[Work required]
Return all lines in the material below that contain "computer".

[Record excerpts]
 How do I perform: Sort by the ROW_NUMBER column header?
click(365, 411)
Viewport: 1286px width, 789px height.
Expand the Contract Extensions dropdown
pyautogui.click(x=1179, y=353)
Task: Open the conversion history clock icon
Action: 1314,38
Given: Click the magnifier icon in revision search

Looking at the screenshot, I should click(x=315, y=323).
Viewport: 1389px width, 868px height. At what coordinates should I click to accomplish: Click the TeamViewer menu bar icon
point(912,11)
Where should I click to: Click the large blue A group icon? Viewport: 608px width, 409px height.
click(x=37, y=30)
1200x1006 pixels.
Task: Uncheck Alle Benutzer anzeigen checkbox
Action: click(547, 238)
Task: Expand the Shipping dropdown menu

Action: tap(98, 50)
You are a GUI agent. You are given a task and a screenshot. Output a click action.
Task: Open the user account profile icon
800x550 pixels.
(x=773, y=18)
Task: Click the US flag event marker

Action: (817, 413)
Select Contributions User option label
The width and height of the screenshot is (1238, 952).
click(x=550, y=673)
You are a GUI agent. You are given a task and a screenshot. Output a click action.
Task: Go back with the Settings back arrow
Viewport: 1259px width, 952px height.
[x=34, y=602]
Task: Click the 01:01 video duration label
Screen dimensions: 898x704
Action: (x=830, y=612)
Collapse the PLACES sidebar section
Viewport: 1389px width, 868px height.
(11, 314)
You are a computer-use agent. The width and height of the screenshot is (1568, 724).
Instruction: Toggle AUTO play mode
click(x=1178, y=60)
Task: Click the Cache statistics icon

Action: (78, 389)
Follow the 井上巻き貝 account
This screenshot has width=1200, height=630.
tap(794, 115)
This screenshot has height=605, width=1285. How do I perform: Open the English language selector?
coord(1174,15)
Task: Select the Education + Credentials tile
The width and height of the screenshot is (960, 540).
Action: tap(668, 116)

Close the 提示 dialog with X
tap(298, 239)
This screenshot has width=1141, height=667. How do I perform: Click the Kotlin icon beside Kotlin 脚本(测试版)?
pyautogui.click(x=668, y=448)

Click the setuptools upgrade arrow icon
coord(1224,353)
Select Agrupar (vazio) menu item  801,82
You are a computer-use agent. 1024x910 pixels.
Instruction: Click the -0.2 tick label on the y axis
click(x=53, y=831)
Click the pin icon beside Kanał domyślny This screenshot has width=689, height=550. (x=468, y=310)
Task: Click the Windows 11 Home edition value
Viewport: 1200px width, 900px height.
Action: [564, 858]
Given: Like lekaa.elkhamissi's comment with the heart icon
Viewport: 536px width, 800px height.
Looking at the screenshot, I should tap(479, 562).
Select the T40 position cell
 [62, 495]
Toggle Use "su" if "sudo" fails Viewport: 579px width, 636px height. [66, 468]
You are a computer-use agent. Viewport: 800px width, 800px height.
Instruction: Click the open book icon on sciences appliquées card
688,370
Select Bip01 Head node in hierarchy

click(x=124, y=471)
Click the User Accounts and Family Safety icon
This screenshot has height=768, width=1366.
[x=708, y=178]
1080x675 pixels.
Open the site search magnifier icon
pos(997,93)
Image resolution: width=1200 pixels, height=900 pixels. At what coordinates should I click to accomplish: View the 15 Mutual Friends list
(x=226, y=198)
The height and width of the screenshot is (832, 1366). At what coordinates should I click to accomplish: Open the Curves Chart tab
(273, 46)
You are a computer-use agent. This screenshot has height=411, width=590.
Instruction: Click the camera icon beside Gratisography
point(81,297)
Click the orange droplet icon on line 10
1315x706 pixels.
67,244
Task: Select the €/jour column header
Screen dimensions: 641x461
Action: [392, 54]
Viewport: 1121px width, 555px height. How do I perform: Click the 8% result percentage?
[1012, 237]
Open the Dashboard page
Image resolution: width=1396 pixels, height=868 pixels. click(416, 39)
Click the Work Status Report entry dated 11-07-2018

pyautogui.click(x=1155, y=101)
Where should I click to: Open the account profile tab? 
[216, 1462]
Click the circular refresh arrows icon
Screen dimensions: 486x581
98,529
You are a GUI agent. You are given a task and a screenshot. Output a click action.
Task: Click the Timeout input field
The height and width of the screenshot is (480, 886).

[Response]
You are a computer-use agent. The width and height of the screenshot is (1568, 724).
You are a computer-use agent. 1024x910 pixels.
You are a computer-use agent. Viewport: 800px width, 800px height.
You are a computer-use agent. This screenshot has height=411, width=590.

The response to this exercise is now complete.